**Exercise objective**: Put the lines below, from the first one up to and including the line with "click(x=525, y=34)", into a JSON list of strings with one string per line. Skip blank lines and leave the pictures out.

**Data lines**:
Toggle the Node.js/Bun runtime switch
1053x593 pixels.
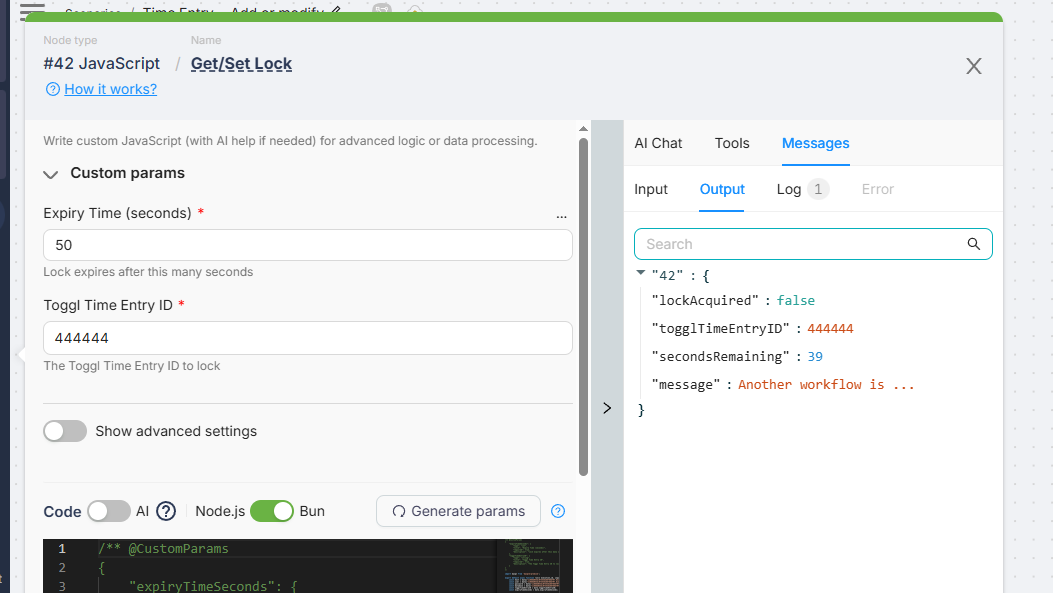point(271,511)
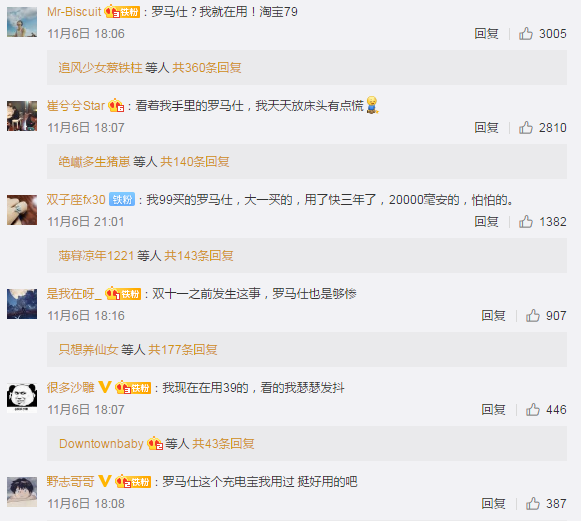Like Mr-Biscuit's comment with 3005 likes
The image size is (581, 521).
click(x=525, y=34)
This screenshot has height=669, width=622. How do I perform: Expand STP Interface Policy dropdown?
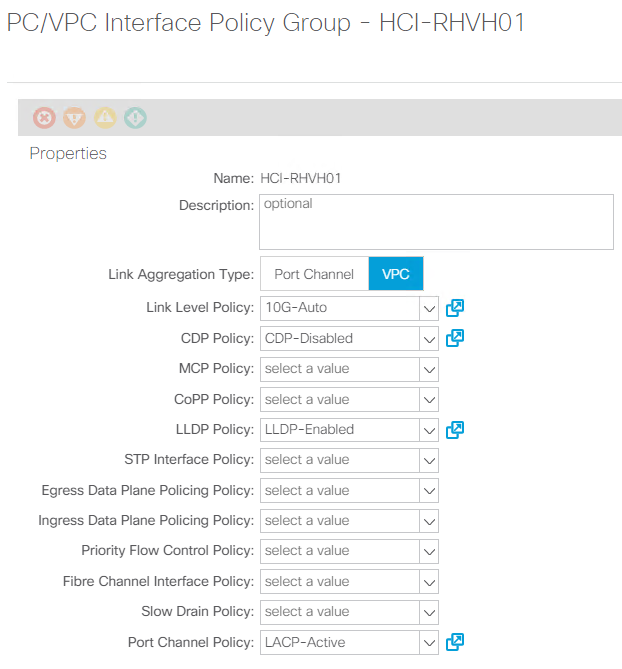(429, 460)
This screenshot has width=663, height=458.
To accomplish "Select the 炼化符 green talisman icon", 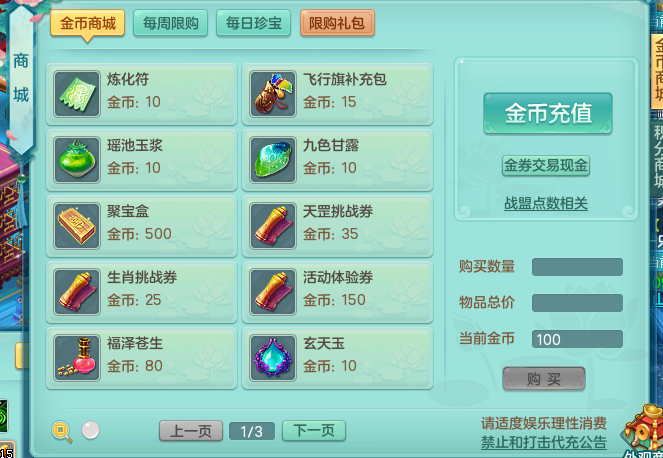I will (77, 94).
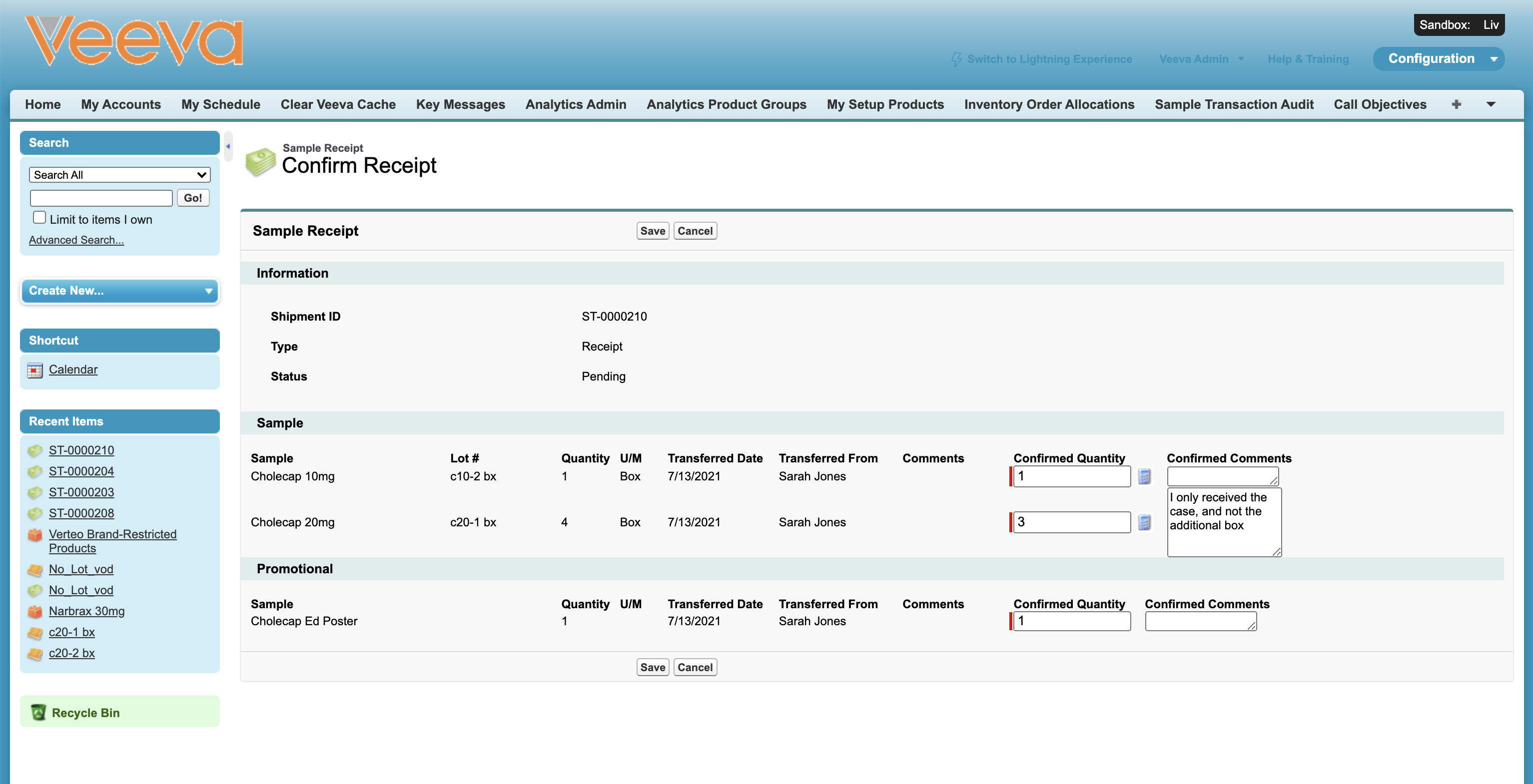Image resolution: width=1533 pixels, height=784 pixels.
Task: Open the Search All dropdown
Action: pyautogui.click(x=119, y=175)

**Reply**:
[
  "Toggle the Node.js/Bun runtime switch",
  "1053x593 pixels.",
  "point(271,511)",
  "Like Mr-Biscuit's comment with 3005 likes",
  "The image size is (581, 521).",
  "click(x=525, y=34)"
]